Instructions to follow :: An exact copy of all the data is the required output.

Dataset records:
——————————

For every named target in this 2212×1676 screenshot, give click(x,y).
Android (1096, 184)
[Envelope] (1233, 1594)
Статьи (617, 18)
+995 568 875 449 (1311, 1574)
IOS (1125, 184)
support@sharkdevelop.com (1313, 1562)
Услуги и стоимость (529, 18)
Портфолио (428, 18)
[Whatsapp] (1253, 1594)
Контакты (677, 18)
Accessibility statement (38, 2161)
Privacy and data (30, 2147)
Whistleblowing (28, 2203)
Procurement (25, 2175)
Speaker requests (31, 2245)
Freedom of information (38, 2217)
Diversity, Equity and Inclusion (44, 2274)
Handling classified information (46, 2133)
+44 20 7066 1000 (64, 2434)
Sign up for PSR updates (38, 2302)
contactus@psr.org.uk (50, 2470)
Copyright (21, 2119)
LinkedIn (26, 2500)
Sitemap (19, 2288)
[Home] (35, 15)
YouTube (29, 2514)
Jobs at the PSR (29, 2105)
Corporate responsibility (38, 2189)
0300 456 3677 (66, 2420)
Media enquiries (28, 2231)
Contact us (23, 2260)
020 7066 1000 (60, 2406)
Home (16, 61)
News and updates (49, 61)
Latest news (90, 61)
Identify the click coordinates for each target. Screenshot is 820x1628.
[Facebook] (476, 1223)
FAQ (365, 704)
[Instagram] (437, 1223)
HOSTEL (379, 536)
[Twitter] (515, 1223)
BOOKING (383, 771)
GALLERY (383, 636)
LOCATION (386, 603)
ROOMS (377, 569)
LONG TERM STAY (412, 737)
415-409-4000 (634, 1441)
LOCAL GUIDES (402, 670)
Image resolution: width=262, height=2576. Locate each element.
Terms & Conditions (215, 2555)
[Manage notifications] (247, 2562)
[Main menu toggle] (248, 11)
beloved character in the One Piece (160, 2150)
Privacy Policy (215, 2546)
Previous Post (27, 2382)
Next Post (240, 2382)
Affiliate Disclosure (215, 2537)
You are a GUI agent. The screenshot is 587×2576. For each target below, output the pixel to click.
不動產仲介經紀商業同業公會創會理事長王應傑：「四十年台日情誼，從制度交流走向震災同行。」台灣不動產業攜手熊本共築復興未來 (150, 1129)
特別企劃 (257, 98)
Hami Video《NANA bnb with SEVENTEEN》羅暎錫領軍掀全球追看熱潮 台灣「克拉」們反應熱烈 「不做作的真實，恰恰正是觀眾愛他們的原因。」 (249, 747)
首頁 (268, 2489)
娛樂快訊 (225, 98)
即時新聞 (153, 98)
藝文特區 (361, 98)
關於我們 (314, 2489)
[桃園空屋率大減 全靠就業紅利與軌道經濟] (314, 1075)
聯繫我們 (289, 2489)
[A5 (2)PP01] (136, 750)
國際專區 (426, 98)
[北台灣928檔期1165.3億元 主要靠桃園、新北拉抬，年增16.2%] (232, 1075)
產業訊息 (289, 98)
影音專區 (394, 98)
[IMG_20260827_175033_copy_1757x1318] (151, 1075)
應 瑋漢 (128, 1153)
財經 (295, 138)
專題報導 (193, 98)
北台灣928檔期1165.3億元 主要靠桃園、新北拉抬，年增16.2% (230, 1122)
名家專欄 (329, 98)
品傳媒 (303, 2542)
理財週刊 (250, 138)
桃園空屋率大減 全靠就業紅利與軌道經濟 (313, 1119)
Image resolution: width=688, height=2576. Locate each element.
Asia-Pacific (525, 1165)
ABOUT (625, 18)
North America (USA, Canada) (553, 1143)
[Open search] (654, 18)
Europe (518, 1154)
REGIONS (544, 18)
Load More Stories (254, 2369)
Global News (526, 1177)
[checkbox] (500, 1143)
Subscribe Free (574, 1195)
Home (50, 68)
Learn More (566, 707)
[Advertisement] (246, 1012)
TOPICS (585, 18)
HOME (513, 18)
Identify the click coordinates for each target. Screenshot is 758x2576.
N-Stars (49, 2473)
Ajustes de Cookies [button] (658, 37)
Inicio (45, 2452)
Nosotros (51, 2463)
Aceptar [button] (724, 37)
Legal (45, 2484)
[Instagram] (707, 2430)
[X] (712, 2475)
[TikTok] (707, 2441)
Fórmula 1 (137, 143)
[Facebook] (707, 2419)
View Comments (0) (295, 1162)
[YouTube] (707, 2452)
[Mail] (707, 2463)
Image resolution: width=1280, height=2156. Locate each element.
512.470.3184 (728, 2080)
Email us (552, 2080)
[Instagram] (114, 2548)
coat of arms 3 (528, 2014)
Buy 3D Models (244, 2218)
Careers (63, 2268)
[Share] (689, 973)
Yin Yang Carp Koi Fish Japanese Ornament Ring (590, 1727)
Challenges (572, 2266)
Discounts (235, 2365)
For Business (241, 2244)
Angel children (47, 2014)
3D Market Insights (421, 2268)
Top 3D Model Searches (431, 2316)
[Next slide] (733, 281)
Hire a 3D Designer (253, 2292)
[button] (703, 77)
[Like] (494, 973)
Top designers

——————————

Task output ::
For every named target in this 2212×1676 screenshot, give click(x,y).
Android (1096, 184)
[Envelope] (1233, 1594)
Статьи (617, 18)
+995 568 875 449 (1311, 1574)
IOS (1125, 184)
support@sharkdevelop.com (1313, 1562)
Услуги и стоимость (529, 18)
Портфолио (428, 18)
[Whatsapp] (1253, 1594)
Контакты (677, 18)
Accessibility statement (38, 2161)
Privacy and data (30, 2147)
Whistleblowing (28, 2203)
Procurement (25, 2175)
Speaker requests (31, 2245)
Freedom of information (38, 2217)
Diversity, Equity and Inclusion (44, 2274)
Handling classified information (46, 2133)
+44 20 7066 1000 (64, 2434)
Sign up for PSR updates (38, 2302)
contactus@psr.org.uk (50, 2470)
Copyright (21, 2119)
LinkedIn (26, 2500)
Sitemap (19, 2288)
[Home] (35, 15)
YouTube (29, 2514)
Jobs at the PSR (29, 2105)
Corporate responsibility (38, 2189)
0300 456 3677 (66, 2420)
Media enquiries (28, 2231)
Contact us (23, 2260)
020 7066 1000 (60, 2406)
Home (16, 61)
News and updates (49, 61)
Latest news (90, 61)
Identify the click coordinates for each target. Screenshot is 820x1628.
[Facebook] (476, 1223)
FAQ (365, 704)
[Instagram] (437, 1223)
HOSTEL (379, 536)
[Twitter] (515, 1223)
BOOKING (383, 771)
GALLERY (383, 636)
LOCATION (386, 603)
ROOMS (377, 569)
LONG TERM STAY (412, 737)
415-409-4000 (634, 1441)
LOCAL GUIDES (402, 670)
Image resolution: width=262, height=2576. Locate each element.
Terms & Conditions (215, 2555)
[Manage notifications] (247, 2562)
[Main menu toggle] (248, 11)
beloved character in the One Piece (160, 2150)
Privacy Policy (215, 2546)
Previous Post (27, 2382)
Next Post (240, 2382)
Affiliate Disclosure (215, 2537)
You are a GUI agent. The screenshot is 587×2576. For each target below, output the pixel to click.
不動產仲介經紀商業同業公會創會理事長王應傑：「四十年台日情誼，從制度交流走向震災同行。」台灣不動產業攜手熊本共築復興未來 (150, 1129)
特別企劃 (257, 98)
Hami Video《NANA bnb with SEVENTEEN》羅暎錫領軍掀全球追看熱潮 台灣「克拉」們反應熱烈 「不做作的真實，恰恰正是觀眾愛他們的原因。」 (249, 747)
首頁 (268, 2489)
娛樂快訊 (225, 98)
即時新聞 (153, 98)
藝文特區 (361, 98)
關於我們 (314, 2489)
[桃園空屋率大減 全靠就業紅利與軌道經濟] (314, 1075)
聯繫我們 (289, 2489)
[A5 (2)PP01] (136, 750)
國際專區 (426, 98)
[北台灣928檔期1165.3億元 主要靠桃園、新北拉抬，年增16.2%] (232, 1075)
產業訊息 (289, 98)
影音專區 (394, 98)
[IMG_20260827_175033_copy_1757x1318] (151, 1075)
應 瑋漢 (128, 1153)
財經 (295, 138)
專題報導 (193, 98)
北台灣928檔期1165.3億元 主要靠桃園、新北拉抬，年增16.2% (230, 1122)
名家專欄 (329, 98)
品傳媒 (303, 2542)
理財週刊 (250, 138)
桃園空屋率大減 全靠就業紅利與軌道經濟 (313, 1119)
Image resolution: width=688, height=2576. Locate each element.
Asia-Pacific (525, 1165)
ABOUT (625, 18)
North America (USA, Canada) (553, 1143)
[Open search] (654, 18)
Europe (518, 1154)
REGIONS (544, 18)
Load More Stories (254, 2369)
Global News (526, 1177)
[checkbox] (500, 1143)
Subscribe Free (574, 1195)
Home (50, 68)
Learn More (566, 707)
[Advertisement] (246, 1012)
TOPICS (585, 18)
HOME (513, 18)
Identify the click coordinates for each target. Screenshot is 758x2576.
N-Stars (49, 2473)
Ajustes de Cookies [button] (658, 37)
Inicio (45, 2452)
Nosotros (51, 2463)
Aceptar [button] (724, 37)
Legal (45, 2484)
[Instagram] (707, 2430)
[X] (712, 2475)
[TikTok] (707, 2441)
Fórmula 1 (137, 143)
[Facebook] (707, 2419)
View Comments (0) (295, 1162)
[YouTube] (707, 2452)
[Mail] (707, 2463)
Image resolution: width=1280, height=2156. Locate each element.
512.470.3184 (728, 2080)
Email us (552, 2080)
[Instagram] (114, 2548)
coat of arms 3 (528, 2014)
Buy 3D Models (244, 2218)
Careers (63, 2268)
[Share] (689, 973)
Yin Yang Carp Koi Fish Japanese Ornament Ring (590, 1727)
Challenges (572, 2266)
Discounts (235, 2365)
For Business (241, 2244)
Angel children (47, 2014)
3D Market Insights (421, 2268)
Top 3D Model Searches (431, 2316)
[Next slide] (733, 281)
Hire a 3D Designer (253, 2292)
[button] (703, 77)
[Like] (494, 973)
Top designers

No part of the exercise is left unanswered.